Pelvic floor exercise (Kegels)
You may have noticed that pelvic floor, or Kegel, exercise was the one thing that came up as both part of pre-prostatectomy preparation and post-prostatectomy recovery.
If you haven’t already, you’ll almost certainly hear about them from your urologist as part of the prostatectomy process. There’s a whole article about Kegels for men that you can check out here if you want more details. Long story short, though, pelvic floor muscle strengthening is well-established to have beneficial effects for both urinary incontinence and sexual function after prostatectomy.

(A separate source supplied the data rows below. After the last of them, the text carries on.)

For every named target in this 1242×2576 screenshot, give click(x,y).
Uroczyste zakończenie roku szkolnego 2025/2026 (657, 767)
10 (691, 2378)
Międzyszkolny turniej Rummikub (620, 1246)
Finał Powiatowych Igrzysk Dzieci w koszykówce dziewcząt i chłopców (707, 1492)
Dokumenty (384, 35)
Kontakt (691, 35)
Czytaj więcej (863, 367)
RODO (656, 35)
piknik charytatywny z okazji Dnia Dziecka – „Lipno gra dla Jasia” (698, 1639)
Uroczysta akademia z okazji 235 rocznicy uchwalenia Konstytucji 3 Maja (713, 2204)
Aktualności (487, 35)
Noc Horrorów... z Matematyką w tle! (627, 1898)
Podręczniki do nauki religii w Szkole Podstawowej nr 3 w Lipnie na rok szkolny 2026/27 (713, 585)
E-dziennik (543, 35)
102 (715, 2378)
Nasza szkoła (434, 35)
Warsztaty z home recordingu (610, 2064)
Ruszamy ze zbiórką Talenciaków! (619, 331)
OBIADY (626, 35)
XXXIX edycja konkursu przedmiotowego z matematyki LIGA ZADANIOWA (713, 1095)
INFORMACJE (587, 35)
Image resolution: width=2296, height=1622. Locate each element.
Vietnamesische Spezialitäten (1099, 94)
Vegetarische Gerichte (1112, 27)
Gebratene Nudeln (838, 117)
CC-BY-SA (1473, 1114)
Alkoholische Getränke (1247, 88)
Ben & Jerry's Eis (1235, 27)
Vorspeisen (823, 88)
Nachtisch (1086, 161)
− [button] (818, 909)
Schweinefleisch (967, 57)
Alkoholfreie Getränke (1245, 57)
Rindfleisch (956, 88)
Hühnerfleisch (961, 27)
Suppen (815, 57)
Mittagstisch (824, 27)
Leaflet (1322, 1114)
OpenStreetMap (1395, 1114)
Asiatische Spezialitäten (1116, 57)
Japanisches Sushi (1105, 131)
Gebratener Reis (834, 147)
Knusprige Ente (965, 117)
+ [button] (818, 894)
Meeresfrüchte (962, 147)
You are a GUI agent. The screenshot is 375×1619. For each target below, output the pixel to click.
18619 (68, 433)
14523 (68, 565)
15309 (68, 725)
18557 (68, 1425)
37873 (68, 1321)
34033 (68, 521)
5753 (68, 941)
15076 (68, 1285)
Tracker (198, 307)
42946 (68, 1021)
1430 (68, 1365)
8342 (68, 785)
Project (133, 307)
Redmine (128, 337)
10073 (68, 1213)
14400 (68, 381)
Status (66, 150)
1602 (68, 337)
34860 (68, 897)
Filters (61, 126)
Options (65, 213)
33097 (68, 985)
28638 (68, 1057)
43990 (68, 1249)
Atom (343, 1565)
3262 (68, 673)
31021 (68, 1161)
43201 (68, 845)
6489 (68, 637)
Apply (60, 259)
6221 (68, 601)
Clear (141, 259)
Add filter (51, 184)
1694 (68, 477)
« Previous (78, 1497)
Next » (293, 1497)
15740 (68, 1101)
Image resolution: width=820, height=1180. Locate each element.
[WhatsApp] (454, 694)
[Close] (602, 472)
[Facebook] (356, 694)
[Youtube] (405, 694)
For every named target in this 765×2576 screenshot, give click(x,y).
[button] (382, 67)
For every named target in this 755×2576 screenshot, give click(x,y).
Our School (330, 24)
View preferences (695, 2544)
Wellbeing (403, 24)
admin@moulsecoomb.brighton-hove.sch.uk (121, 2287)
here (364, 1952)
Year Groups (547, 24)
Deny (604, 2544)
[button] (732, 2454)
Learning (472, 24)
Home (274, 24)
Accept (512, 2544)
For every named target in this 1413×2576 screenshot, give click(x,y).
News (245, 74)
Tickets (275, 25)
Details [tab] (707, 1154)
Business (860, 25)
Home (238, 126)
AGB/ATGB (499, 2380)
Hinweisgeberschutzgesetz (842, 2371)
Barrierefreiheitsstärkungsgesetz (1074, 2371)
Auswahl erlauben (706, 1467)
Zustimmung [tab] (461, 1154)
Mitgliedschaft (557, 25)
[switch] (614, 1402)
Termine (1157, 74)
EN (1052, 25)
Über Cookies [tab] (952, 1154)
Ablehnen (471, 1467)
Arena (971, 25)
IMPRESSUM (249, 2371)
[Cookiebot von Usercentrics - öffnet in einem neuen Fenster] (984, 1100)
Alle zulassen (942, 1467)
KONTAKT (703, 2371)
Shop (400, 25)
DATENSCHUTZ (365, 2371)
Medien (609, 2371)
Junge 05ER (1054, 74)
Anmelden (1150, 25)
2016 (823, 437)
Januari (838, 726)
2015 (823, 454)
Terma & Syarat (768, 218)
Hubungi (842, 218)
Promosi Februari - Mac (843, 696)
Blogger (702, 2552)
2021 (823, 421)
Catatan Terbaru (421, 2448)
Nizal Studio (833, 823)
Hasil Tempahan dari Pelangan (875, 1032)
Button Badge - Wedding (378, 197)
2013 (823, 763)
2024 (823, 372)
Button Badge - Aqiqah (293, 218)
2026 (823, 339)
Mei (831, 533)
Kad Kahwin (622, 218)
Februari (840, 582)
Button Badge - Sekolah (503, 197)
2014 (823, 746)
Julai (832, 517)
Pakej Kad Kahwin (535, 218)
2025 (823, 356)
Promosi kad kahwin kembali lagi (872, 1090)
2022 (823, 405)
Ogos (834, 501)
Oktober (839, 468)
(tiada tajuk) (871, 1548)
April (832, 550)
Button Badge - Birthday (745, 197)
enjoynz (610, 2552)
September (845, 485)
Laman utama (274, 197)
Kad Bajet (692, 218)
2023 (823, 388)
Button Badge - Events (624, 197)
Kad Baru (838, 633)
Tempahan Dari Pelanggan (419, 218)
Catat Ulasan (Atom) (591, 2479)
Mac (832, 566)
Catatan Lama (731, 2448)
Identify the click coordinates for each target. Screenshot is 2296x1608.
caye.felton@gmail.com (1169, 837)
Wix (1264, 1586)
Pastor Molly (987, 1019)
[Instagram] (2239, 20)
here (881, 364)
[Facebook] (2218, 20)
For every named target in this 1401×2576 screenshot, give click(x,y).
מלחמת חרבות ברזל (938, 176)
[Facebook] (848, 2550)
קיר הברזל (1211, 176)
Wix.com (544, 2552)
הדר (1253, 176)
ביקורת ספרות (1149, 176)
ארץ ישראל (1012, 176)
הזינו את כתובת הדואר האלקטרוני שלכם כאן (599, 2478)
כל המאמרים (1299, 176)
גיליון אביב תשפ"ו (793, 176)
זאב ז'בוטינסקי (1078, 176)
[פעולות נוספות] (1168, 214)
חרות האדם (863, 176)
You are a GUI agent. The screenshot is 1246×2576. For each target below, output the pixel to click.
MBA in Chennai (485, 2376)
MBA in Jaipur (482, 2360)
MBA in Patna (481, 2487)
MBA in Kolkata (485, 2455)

But one of the things that sometimes gets lost about Kegels is that, like any other type of exercise, they can only help if you actually do them consistently. And that is particularly challenging for Kegels because the pelvic floor is essentially invisible, and because doing Kegels is actually quite boring. That’s why a Kegel trainer for men, like the kGoal Boost, can help: it provides biofeedback (to help you know whether you’re doing the exercises correctly), exercise history data (to quantify and track your progress) and guided workouts / games (to help you get a balanced workout that isn’t boring). And, in contrast to many of the other options, Boost does not use a rectal/anal probe to measure your pelvic floor muscle activity – you just place it on a chair and sit on top like a bicycle seat, with clothes left on. Easy!
The Bottom Line
Prostatectomy is a common procedure and outcomes are generally quite good, especially as more and more surgeries move from open to minimally invasive. But there is still room for the actions taken by the patient to have a significant impact on how smoothly the recovery period goes. Talk to your doctor, be patient and do your best to stay on top of the right exercise, diet and activity regimens after surgery (including Kegels) and you’ll be putting yourself on the road to an optimal recovery.